The problem:
Scan the entries below for the word "info". Copy out every line in which it occurs.

····················

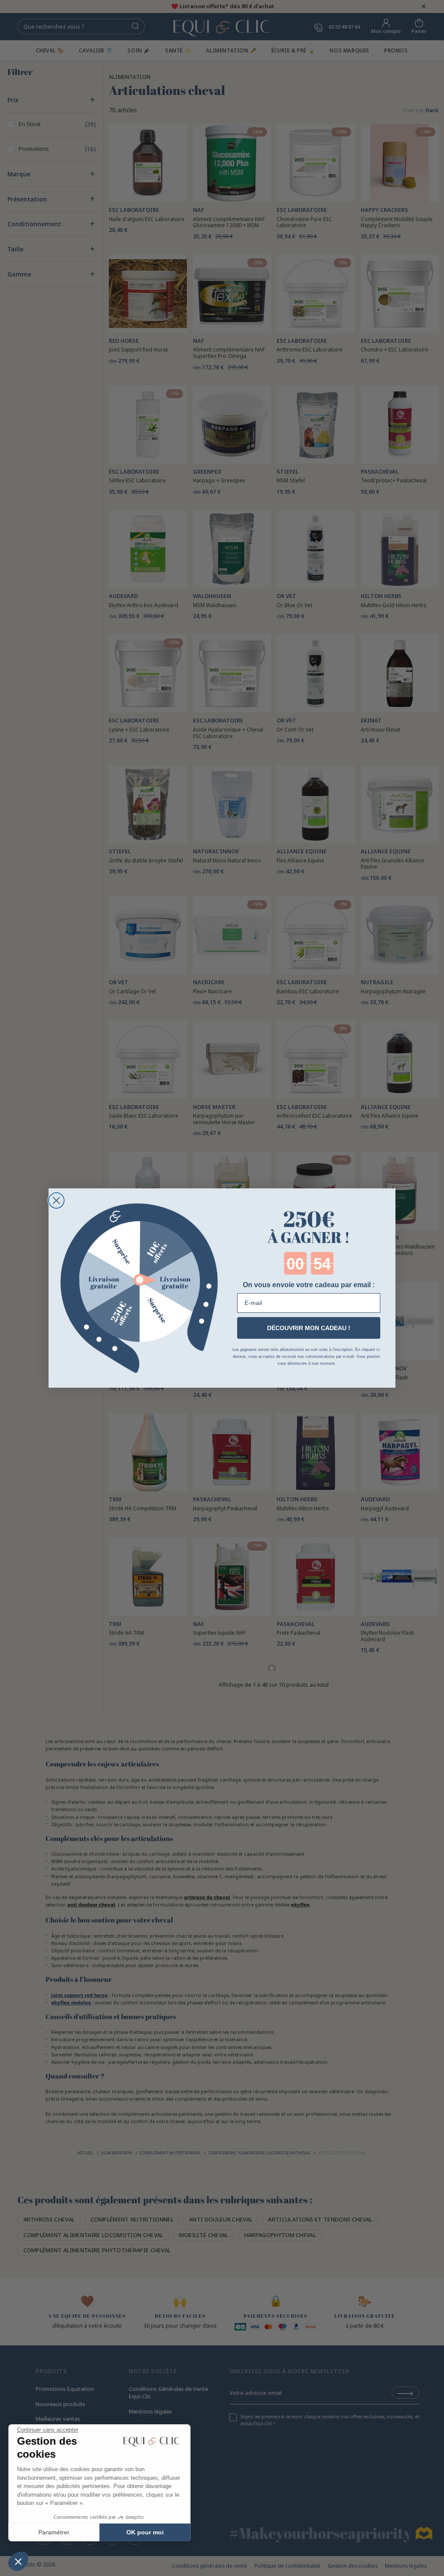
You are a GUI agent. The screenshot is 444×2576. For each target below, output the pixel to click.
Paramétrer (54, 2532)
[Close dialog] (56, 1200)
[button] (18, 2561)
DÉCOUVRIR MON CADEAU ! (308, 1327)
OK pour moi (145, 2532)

····················

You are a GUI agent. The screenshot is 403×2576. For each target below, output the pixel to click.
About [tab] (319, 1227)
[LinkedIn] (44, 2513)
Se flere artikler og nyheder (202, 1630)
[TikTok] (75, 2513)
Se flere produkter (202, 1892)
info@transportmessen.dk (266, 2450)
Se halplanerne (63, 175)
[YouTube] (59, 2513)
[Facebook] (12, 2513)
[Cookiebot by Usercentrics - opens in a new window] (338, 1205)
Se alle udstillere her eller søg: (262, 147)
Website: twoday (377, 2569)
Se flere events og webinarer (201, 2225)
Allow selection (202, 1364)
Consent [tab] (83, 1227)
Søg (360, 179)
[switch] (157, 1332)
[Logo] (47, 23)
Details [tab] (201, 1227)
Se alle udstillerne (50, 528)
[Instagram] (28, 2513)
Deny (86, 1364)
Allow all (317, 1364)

····················

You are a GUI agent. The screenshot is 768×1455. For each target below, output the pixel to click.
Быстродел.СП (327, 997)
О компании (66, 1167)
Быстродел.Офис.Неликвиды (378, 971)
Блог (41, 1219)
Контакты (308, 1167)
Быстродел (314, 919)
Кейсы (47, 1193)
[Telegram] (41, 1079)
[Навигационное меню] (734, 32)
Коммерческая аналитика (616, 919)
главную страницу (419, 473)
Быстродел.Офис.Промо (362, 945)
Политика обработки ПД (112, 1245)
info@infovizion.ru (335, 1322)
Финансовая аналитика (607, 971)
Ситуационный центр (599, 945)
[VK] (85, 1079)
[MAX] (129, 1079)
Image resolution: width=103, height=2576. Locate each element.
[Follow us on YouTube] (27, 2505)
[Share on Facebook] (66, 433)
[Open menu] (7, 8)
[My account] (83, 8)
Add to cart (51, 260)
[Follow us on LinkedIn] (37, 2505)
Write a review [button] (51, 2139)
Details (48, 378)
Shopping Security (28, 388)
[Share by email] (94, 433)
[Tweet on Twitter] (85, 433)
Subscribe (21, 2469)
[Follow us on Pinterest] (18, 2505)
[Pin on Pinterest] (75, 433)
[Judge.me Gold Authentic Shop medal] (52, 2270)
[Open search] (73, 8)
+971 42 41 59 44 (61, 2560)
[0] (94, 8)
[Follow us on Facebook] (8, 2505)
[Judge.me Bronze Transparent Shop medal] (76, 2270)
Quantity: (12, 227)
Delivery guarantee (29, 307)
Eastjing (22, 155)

····················

Worked solution:
info@transportmessen.dk (266, 2450)
info@infovizion.ru (335, 1322)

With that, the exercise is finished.